Read the full piece in The Appeal
On its 28th day in the streets, a Washington, D.C., Metropolitan Police Department unit decided that it needed to launch a “Shock and Awe” campaign. James Black, a sergeant with the MPD’s Criminal Intelligence Branch and the apparent head of the unit, wrote in an October 2012 email that the officers wanted to “rattle the safety” of members of supposed criminal groups in the area they were patrolling — the “do-bads,” as Black called them — “and let them know the game has changed.”
The unit was the Robbery Intervention Program, or RIP, a little-known MPD intelligence branch initiative that operated in 2012 and 2013. The department assembled the unit to gather information about and develop tactics to curb the district’s high rates of robbery. But according to regular narrative updates that Black would email to colleagues and superiors — including then-Chief Cathy Lanier; her successor, Peter Newsham; and current Chief Robert Contee — the RIP spent most of its time roaming the streets of poor and Black neighborhoods, stopping and frisking residents, and arresting them for seemingly any infractions its officers could find.

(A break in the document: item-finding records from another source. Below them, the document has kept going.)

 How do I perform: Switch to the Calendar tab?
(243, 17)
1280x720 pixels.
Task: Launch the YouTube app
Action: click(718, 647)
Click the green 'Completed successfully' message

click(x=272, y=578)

On its “Shock and Awe” day, for instance, no robberies occured in the area the RIP was patrolling. But the unit still stopped 25 people, according to Black’s email, including one man for “aimlessly” hanging around a Metro station, another for “pausing in dark areas” while walking, and another for a traffic infraction. RIP officers stopped a group for loitering and watching passersby “in an obvious manner,” another group for drinking in public, and another because some were wearing face masks. Black didn’t state a reason for six of the stops. The RIP arrested three people: one man for carrying an open container of alcohol, another on a warrant for a parole violation, and one for having drugs and a gun, according to Black’s narrative. Despite the lack of robbery activity, Alfred Durham, an assistant chief of police, replied to the email congratulating the unit on a “productive day.”
The narratives are part of a trove of over 70,000 emails and their attachments, sent and received by an analyst with the MPD’s intelligence branch between 2009 and 2017, and stolen from the department as part of a hack by a ransomware group known as Babuk. The documents were published in May by Distributed Denial of Secrets, the transparency collective behind BlueLeaks and other recent high-profile document dumps, and made searchable by Lucy Parsons Labs, a Chicago-based collaborative.
Taken together, the RIP emails illustrate the extent to which the MPD officers aggressively surveilled, and often presumed the guilt of, members of the communities they policed. The documents reveal that RIP officers talked about and likely engaged in “jumpouts” — an intimidation tactic during which officers speed up in cars to people and jump out, often with guns drawn — as recently as late 2012, despite MPD assertions as early as 2014 that the tactic is a foregone practice of another era. They also shed light on the extent to which the MPD has focused on schools and youth in its efforts to crack down on poor and Black neighborhoods. And they show how the MPD championed stop-and-frisk, militarization, and tough-on-crime-style policing among its ranks.
“Our neighbors are not community to D.C. police, they are enemies to be subdued,” said Valerie Wexler, an organizer with the Stop Police Terror Project DC, which advocates for alternatives to policing. “Whenever they don’t think their words will be heard or seen, they show what they really think of the people they are supposedly meant to protect.”